Telomere maintenance molecular mechanism: A multiscale interdisciplinary approach

Telomeres are repetitive DNA and associated proteins at the ends of linear chromosomes. They protect our chromosome ends from being misread as broken ends, underlining the importance of telomeres for genome stability, and they also serve as a “clock” for our biological lifespan. Our lab seeks to investigate the molecular mechanisms of human telomere maintenance using an interdisciplinary approach. This includes structural studies using cryo-electron microscopy (cryo-EM) and spatial/temporal studies using single-molecule imaging techniques. Specially, our lab focuses on two major areas – 1) Telomere chromatin organization and 2) Telomere replication mechanism

Telomere chromatin organization

Key to understanding how telomeric proteins perform their functions at telomeres is to determine how they organize telomeres to various functional chromatin states. A leading and widely popular inhibitory model is the shelterin-mediated telomere loop, but its underlying mechanism is not well understood. A simpler model would be an end-capping model. Using an array of biochemical and biophysical techniques, we seek to understand how different compositions of telomeric protein complexes organize long telomeric DNA into various architectures, and further determine their ability to prime telomere elongation by telomerase and to regulate DNA damage repair pathways.
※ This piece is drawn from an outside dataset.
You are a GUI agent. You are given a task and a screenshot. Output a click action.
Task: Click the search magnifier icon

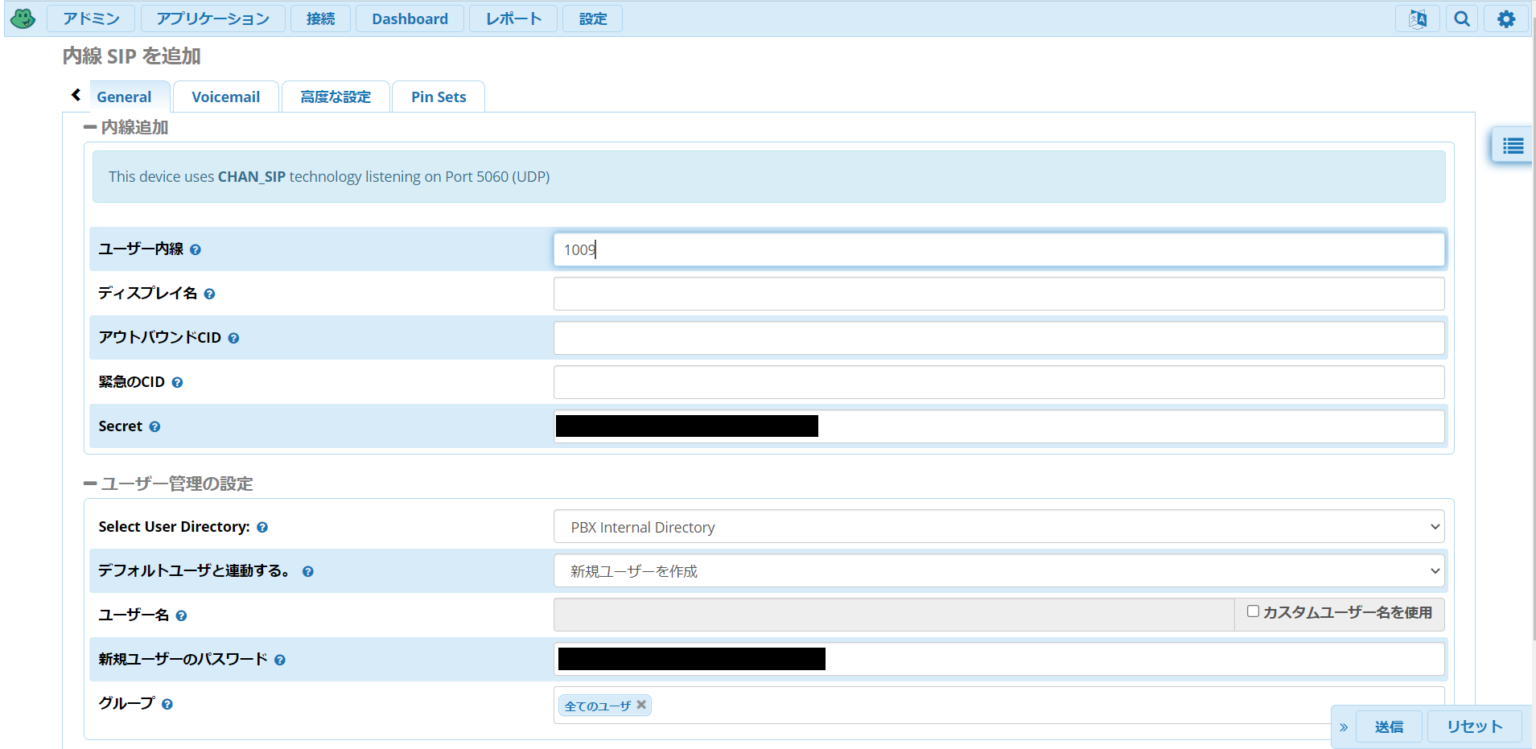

Telomere replication mechanism

We are interested in how telomeric protein complexes shelterin, CST, telomerase and DNA polymerase assemble and coordinate the replication of telomere. Key stages of this process are 1) telomerase recruitment by shelterin, 2) telomere extension by telomerase, 3) termination of telomere extension and 4) conversion of the newly synthesized telomeric single-stranded DNA to double-stranded form by DNA polymerase machinery. Our lab aims to dissect molecular mechanisms of these individual steps using cryo-EM single-particle analysis and single-molecule imaging techniques, with the eventual goal of building a structural roadmap of telomere replication at the ends of chromosomes.